Dans le même temps, d'autres protestataires investissaient le ministère des Affaires étrangères ainsi que le ministère du Commerce, de même source. Ils sont brièvement entrés dans ce dernier bâtiment, saisissant des piles de documents qu'ils ont éparpillés dans la rue.

La Croix-Rouge libanaise a fait état dans un tweet de 55 personnes blessées pendant la manifestation et transportées dans des hôpitaux, et 117 autres personnes blessées soignées sur place, ce 8 août.

Des manifestants sont toujours rassemblés devant le ministère libanais des Affaires étrangères, ce soir du 8 août.

Le Premier ministre libanais, Hassan Diab, a annoncé dans un discours télévisé le soir du 8 août que seules «des élections anticipées [pouvaient] permettre de sortir de la crise structurelle», ajoutant qu'il était prêt à rester au pouvoir «pendant deux mois», le temps que les forces politiques s'entendent à ce sujet.

«J'appelle toutes les parties politiques à s'entendre sur l'étape à venir», a ajouté le chef du gouvernement. «[Leurs responsables] n'ont pas beaucoup de temps, je suis prêt à continuer à assumer mes responsabilités pendant deux mois jusqu'à ce qu'ils se mettent d'accord», a-t-il ajouté.

Le Premier ministre, qui a formé son cabinet en janvier après la démission de Saad Hariri fin octobre sous la pression d'un mouvement de protestation populaire, a ajouté qu'il soumettrait sa proposition lundi 10 août au Conseil des ministres.

Selon l'AFP, des manifestants menés par des officiers à la retraite ont pris d'assaut en fin d'après-midi du 8 août le siège du ministère des Affaires étrangères à Beyrouth, le proclamant «quartier général de la Révolution».

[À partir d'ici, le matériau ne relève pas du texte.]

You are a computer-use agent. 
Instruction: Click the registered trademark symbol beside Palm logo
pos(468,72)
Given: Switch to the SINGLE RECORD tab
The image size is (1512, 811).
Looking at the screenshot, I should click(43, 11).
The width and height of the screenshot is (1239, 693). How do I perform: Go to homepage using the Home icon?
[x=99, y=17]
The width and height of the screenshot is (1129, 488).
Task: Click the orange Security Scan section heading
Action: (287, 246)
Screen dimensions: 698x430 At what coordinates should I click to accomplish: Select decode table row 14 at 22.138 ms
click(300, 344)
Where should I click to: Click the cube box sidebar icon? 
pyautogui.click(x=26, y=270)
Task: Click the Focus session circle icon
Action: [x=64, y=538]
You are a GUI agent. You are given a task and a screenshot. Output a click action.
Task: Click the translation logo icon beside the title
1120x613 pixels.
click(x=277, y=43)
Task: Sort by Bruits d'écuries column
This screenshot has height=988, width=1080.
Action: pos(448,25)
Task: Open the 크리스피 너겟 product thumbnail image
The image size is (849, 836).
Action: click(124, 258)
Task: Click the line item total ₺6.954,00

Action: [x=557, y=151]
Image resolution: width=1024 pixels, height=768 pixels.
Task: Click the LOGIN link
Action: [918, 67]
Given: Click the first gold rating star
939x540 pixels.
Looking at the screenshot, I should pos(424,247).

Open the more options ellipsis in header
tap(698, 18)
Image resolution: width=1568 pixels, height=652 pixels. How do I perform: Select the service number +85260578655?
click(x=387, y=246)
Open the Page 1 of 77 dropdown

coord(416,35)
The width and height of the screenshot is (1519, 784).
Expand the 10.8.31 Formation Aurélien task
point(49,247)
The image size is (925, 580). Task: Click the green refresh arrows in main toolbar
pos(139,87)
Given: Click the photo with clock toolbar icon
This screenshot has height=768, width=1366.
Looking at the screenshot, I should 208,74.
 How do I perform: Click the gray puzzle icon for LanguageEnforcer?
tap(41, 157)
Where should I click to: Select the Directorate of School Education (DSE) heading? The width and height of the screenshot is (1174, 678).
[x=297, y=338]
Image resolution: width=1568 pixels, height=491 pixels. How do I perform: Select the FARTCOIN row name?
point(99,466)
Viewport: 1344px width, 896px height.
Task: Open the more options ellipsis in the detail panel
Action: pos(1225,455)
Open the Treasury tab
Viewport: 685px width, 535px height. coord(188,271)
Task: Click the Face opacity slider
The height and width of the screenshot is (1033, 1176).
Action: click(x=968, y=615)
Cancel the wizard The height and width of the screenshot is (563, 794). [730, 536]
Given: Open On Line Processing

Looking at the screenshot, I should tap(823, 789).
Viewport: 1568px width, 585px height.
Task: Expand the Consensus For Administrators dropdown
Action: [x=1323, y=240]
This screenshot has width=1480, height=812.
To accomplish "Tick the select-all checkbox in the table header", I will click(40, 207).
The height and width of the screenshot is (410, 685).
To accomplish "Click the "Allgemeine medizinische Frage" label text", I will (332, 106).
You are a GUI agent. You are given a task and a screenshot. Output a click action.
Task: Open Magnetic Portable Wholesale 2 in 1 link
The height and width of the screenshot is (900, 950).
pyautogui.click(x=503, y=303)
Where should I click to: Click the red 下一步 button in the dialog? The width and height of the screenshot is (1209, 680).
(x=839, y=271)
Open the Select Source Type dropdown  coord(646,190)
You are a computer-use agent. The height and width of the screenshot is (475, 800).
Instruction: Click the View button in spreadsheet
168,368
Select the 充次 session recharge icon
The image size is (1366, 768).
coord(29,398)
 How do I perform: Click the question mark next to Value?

Cette irruption, diffusée en direct à la télévision, est intervenue alors que l'attention des forces de sécurité se concentrait sur le rassemblement de milliers de protestataires dans le centre-ville, demandant des comptes aux autorités pour la double explosion meurtrière dans le port quatre jours plus tôt.

«Nous avons pris le ministère des Affaires étrangères comme quartier général de la Révolution», a annoncé dans un communiqué le général à la retraite Sami Rammah, devant quelque 200 personnes qui criaient «Révolution». Sami Rammah a appelé «les pays arabes frères, tous les pays amis, la Ligue arabe et l'ONU à considérer notre révolution comme le véritable représentant du peuple libanais».

Les protestataires ont déroulé deux immenses banderoles rouges à l'entrée de la villa traditionnelle qui a subi des dégâts en raison de l'explosion, l'une proclamant «Beyrouth, capitale de la révolution», et l'autre «Beyrouth, ville sans armes». Le journal L'Orient-le-Jour a diffusé sur Twitter une image de cette scène.

Dans l'après-midi, le journaliste de Brut Rémy Buisine avait fait état de tensions à proximité du Parlement à Beyrouth, images à l'appui.

Le journaliste a également diffusé, entre autres, une vidéo sur laquelle on voit l'entrée d'un bâtiment livré aux flammes.

Des Libanais manifestent ce 8 août à Beyrouth pour demander la démission du gouvernement libanais qu'ils accusent d'être responsable des explosions meurtrières survenues dans le port de la ville le 4 août.